Maja Heban war 17, als ihr klar wurde, dass sie transgeschlechtlich ist. Sie wuchs im konservativen Südosten Polens auf dem Land auf und hatte noch nie etwas von verschiedenen Genderidentitäten gehört. Erst als sie im Schulunterricht einen Aufklärungsfilm sah, in dem transgeschlechtliche Menschen vorkamen, merkte sie: "Es gibt noch andere Menschen, die so sind wie ich".
Für die heute 30-jährige war dieser Film ein großes Glück, denn an polnischen Schulen gehört Sexualaufklärung nicht zum normalen Unterrichtsstoff. Schon vorher hatte Heban gefühlt, dass sie eine Frau ist. In der Schule litt sie unter Mobbing, weil sie anders war, als von ihr erwartet wurde, und hatte depressive Phasen. Der Film machte ihr deutlich, dass sie eine Veränderung brauchte, eine Transition, wie sie es nennt. Damit würde ihr Leben zwar zunächst schwerer, doch würde sich wenigstens eine Perspektive eröffnen.
Die Situation in Polen ist für die gesamte LGBTI-Community angespannt.
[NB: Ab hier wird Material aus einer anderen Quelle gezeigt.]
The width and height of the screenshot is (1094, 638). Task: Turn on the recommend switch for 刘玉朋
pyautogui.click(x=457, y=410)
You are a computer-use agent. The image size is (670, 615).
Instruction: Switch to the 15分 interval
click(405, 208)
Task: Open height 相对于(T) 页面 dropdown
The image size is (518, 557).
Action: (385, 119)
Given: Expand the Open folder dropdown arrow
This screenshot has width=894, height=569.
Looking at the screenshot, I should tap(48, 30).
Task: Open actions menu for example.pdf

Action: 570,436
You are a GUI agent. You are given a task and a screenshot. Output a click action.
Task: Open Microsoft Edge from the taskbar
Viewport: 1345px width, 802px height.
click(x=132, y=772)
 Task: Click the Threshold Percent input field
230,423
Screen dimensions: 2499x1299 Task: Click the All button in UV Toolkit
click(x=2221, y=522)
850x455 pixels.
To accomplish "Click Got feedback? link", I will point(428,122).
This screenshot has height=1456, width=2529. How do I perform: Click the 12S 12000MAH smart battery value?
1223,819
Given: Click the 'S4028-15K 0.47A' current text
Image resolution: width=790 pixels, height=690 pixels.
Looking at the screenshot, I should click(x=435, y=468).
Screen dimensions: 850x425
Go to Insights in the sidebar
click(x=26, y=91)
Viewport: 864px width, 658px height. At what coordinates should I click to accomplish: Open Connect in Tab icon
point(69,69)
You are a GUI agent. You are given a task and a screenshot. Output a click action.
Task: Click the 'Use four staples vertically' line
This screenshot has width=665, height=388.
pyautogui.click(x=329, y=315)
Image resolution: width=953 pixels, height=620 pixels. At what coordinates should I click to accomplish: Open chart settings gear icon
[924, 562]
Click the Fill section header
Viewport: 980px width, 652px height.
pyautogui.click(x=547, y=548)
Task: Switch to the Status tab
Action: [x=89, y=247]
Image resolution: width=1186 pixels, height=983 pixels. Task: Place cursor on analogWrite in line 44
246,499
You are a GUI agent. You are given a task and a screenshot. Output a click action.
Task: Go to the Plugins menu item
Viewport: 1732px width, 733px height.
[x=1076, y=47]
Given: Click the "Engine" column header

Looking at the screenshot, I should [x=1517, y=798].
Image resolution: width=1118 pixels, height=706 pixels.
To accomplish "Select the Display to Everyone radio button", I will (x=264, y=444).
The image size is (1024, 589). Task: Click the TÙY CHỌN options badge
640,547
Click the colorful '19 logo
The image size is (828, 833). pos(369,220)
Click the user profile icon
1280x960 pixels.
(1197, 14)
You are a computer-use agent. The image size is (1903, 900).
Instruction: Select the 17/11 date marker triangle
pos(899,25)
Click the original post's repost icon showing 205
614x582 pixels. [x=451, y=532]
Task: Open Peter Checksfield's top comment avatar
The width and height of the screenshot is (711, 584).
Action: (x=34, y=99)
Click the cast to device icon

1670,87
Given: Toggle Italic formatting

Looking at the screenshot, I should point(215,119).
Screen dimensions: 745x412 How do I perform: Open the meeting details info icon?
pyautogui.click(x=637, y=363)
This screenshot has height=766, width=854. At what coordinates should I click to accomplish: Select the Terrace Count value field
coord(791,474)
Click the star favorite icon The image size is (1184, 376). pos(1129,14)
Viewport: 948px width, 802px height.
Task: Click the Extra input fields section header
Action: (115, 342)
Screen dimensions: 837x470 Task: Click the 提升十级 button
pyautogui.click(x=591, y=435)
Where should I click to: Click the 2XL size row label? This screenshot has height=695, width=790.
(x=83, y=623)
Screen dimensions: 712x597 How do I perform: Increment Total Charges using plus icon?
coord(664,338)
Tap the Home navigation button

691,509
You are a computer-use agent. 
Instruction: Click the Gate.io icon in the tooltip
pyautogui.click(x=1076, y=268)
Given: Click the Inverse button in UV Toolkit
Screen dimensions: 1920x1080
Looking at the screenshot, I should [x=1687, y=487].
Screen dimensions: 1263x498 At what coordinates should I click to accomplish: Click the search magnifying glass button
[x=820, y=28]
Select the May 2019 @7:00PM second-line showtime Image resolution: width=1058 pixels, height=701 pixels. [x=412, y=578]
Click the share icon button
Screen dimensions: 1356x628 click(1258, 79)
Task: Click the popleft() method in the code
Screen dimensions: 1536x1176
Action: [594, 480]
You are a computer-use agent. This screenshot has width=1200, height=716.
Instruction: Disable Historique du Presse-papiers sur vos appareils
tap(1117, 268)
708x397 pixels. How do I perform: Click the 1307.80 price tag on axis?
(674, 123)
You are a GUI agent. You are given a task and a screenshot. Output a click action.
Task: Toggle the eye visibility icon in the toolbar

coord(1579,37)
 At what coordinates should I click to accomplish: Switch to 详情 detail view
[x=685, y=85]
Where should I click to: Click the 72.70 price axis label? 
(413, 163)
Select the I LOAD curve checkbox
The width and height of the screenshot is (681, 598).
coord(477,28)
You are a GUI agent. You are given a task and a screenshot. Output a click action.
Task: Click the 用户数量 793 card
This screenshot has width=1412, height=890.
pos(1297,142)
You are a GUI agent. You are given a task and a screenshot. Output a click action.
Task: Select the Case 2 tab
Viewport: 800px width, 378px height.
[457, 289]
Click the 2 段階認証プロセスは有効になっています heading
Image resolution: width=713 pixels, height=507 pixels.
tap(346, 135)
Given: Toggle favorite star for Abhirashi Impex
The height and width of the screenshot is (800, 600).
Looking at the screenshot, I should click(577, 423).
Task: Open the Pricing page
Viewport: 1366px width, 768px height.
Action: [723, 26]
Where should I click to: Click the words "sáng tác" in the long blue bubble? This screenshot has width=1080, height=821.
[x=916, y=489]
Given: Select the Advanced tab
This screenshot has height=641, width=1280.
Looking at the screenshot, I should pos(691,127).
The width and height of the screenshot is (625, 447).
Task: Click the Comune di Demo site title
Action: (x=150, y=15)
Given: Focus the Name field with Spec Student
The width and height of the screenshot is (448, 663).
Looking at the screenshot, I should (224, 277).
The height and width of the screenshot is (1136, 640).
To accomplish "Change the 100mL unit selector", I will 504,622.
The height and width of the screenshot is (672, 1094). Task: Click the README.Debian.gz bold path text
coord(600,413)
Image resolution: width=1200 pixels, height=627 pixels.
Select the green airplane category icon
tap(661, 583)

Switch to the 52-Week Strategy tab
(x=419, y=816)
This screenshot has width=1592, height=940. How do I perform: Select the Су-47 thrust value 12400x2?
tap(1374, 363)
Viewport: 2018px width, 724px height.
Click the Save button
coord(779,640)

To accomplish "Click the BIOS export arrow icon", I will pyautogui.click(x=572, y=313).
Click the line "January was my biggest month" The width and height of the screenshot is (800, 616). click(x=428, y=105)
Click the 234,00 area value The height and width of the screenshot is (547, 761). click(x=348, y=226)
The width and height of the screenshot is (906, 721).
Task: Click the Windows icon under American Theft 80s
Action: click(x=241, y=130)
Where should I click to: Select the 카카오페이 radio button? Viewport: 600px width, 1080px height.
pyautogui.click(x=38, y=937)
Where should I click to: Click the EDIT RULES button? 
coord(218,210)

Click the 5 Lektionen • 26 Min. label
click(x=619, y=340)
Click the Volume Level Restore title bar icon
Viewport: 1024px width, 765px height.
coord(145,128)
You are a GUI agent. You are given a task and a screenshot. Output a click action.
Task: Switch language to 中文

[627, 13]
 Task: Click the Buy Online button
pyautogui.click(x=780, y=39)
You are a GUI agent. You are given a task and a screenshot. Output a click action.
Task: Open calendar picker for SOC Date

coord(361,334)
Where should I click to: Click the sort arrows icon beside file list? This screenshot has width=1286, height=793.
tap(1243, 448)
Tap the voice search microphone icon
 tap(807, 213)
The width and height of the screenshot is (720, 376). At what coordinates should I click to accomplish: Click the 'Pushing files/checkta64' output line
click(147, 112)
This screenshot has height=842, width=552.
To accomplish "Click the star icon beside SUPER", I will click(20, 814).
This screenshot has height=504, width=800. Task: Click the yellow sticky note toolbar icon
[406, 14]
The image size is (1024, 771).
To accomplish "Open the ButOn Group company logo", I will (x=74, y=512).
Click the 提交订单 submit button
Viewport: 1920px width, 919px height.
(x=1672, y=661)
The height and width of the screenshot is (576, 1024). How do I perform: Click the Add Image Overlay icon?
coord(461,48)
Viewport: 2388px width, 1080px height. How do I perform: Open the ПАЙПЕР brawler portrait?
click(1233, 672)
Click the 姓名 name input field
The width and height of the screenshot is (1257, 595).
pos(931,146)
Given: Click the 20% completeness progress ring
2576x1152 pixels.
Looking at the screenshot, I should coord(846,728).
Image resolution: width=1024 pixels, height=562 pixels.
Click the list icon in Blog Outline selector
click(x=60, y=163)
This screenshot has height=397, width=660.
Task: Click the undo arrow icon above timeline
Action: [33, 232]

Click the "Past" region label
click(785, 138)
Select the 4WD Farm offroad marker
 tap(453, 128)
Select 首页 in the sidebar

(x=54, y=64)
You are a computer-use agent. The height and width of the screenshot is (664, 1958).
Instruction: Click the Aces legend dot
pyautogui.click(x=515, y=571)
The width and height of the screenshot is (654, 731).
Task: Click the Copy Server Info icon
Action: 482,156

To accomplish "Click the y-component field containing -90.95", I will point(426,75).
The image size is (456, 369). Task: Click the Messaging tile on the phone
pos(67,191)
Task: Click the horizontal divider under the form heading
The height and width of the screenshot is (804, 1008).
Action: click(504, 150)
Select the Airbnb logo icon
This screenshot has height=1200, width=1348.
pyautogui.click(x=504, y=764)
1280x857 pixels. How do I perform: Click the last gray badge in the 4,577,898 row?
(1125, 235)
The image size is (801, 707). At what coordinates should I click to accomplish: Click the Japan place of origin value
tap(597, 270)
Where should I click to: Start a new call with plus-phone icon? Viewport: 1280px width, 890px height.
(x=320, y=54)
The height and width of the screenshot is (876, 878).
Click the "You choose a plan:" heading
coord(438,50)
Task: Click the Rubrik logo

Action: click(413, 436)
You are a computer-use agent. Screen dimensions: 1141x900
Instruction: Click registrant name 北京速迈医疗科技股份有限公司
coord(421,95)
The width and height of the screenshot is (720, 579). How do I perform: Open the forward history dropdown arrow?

Sie hat sich seit 2015 noch einmal verschlechtert, denn rechtskonservative Politiker_innen sowie Vertreter_innen der katholischen Kirche setzen seither bewusst auf Hetze als politische Strategie. Präsident Andrzej Duda sagte im Juni, LGBTI seien "keine Menschen, sondern eine Ideologie".
Transgeschlechtliche Menschen trifft der Hass besonders. Nach einer Studie verschiedener LGBTI-Organisationen haben fast 80 Prozent von ihnen in den vergangenen zwei Jahren Gewalt wegen ihrer Geschlechtsidentität erlebt. "Transgeschlechtliche Menschen kämpfen, um diese harte Zeit zu überleben", sagt Emilia Wiśnieska von der NGO Trans-Fuzja. "Und wir fürchten, dass es noch schlimmer wird."
Outing vor der FamilieWit Kania steht noch am Anfang seiner Transition. Der 25-jährige Psychologe lebt in Krakau und arbeitet in der Aidshilfe. Er brauchte lange, um sich über seine Geschlechtsidentität klarzuwerden. "Schon als kleines Kind konnte ich mich nicht als Mädchen identifizieren", sagt er. Inzwischen weiß er, dass er ein schwuler Mann ist, der in einem Frauenkörper steckt. Bald möchte er mit einer Hormontherapie beginnen. Davor will er sich einer großen Herausforderung stellen: Sich vor seiner Familie outen. "Ich versuche, den Mut dazu zu finden", sagt Kania.
Auch für Maja Heban war das Outing vor ihrer Familie als Jugendliche nicht einfach. Ihre Mutter war überfordert, nachdem Heban ihr sagte, sie sei eine Frau. Lange wurde das Thema dann einfach totgeschwiegen. "Das Warten hat mich innerlich fast umgebracht", erinnert sie sich. Heban ritzte sich, begann, Pillen zu horten. Irgendwann lenkte Hebans Familie ein, und sie machte den ersten Termin beim Arzt.